In this action First Lieutenant and Adjutant Grant was killed ‘whilst gallantly fighting the quarter-deck guns of H.M.S. “ Isis” ’ He was the first officer of the Regiment killed in action.  He had volunteered for this service. His head was taken off by a cannon-ball as clean as if severed  by a scimitar. Stewart recommended Second Lieutenant Pendergast, who was in the expedition, for the vacancy, and he was accordingly promoted on May 9. Two rank and file were also killed; and 1 sergeant and 5 rank and file wounded, of whom some subsequently died of their wounds'.

Lord Nelson, in his despatch, says: `The Honourable Colonel Stewart did me the favour to be on board the “Elephant;” and himself, with every officer and soldier under his orders, shared with pleasure the toils and dangers of the day.’

It is said in the Record of the 1st Battalion that an appropriate medal was issued upon this occasion by Admiral Lord Nelson to the non-commissioned officers and several soldiers.’ I have not been able to find any trace of this medal, which does not seem to have been given to the officers. For it appears from a correspondence between Stewart (then Lieutenant-General  Sir William Stewart), Earl St.
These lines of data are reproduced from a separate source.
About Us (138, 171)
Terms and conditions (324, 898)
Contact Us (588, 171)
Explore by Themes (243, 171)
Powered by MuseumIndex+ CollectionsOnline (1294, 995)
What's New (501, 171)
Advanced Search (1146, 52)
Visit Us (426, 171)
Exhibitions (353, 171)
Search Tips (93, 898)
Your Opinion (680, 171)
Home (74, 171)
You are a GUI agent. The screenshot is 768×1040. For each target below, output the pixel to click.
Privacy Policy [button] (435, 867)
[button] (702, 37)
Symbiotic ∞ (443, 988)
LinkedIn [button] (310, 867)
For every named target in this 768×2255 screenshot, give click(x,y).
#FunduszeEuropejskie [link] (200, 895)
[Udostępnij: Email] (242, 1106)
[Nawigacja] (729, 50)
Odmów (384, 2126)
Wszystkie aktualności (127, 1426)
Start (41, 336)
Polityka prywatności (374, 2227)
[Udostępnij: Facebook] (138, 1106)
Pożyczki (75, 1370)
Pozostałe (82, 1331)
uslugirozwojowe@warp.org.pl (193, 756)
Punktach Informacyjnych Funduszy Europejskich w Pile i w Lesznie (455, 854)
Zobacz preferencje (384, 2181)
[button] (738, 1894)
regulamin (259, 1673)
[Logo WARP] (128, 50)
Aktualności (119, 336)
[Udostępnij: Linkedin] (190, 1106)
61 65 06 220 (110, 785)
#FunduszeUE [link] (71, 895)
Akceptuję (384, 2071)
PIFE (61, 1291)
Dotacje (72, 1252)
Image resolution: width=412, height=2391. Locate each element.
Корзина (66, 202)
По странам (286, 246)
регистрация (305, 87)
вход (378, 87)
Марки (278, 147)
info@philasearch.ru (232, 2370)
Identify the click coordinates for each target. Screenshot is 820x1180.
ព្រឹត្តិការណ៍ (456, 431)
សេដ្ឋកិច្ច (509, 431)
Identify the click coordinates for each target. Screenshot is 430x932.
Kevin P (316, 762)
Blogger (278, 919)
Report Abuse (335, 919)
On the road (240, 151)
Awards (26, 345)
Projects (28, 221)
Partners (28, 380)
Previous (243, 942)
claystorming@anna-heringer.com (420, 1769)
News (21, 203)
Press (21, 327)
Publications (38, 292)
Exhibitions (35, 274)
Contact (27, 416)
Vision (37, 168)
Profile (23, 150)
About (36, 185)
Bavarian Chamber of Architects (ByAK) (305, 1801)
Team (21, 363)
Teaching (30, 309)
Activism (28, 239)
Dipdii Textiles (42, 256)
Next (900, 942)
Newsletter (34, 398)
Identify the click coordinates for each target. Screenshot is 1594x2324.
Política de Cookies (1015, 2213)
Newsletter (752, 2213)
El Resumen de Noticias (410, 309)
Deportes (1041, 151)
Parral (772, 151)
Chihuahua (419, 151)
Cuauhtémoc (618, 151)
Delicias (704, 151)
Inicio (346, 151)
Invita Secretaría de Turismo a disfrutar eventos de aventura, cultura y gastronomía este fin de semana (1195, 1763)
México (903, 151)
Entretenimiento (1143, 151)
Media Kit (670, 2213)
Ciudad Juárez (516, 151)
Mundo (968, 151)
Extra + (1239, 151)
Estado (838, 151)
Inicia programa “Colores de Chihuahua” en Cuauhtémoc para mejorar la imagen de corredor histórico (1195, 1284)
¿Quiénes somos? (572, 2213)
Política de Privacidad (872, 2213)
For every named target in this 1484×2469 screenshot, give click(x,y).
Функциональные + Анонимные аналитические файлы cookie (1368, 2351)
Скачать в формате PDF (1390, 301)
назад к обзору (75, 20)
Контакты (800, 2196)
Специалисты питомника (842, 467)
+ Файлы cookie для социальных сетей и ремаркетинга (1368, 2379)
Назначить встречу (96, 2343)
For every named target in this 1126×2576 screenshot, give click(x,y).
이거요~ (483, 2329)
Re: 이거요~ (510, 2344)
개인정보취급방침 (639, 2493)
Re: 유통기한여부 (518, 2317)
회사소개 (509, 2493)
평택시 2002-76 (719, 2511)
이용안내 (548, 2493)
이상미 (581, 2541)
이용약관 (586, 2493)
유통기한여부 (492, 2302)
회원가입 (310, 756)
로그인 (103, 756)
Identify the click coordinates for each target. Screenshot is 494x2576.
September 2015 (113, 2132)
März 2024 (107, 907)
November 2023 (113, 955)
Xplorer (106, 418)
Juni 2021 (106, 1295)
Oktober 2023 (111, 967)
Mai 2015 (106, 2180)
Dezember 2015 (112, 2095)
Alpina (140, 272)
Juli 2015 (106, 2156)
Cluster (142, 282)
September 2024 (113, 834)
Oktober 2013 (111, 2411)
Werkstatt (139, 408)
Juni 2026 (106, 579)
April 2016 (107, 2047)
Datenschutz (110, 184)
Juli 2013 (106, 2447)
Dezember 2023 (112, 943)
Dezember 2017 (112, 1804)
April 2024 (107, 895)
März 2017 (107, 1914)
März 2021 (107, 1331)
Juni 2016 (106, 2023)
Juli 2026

Vincent, and Lord Sidmouth in 1821-2, that Nelson had been desirous of obtaining a medal for the captains of his squadron who were engaged at Copenhagen, and had recommended Stewart for one; but that Lords St. Vincent and Sidmouth opposed the issue of any such medal, on the ground that it would be a very invidious distinction from those captains who, being with Parker’s fleet, were not engaged. Stewart advanced a request for thismedal in 1821, on the plea that, being a military man, his case was essentially different from that of the captains. But though his application was then supported by Earl St. Vincent, it was refused (in very flattering terms however) by Lord Sidmouth.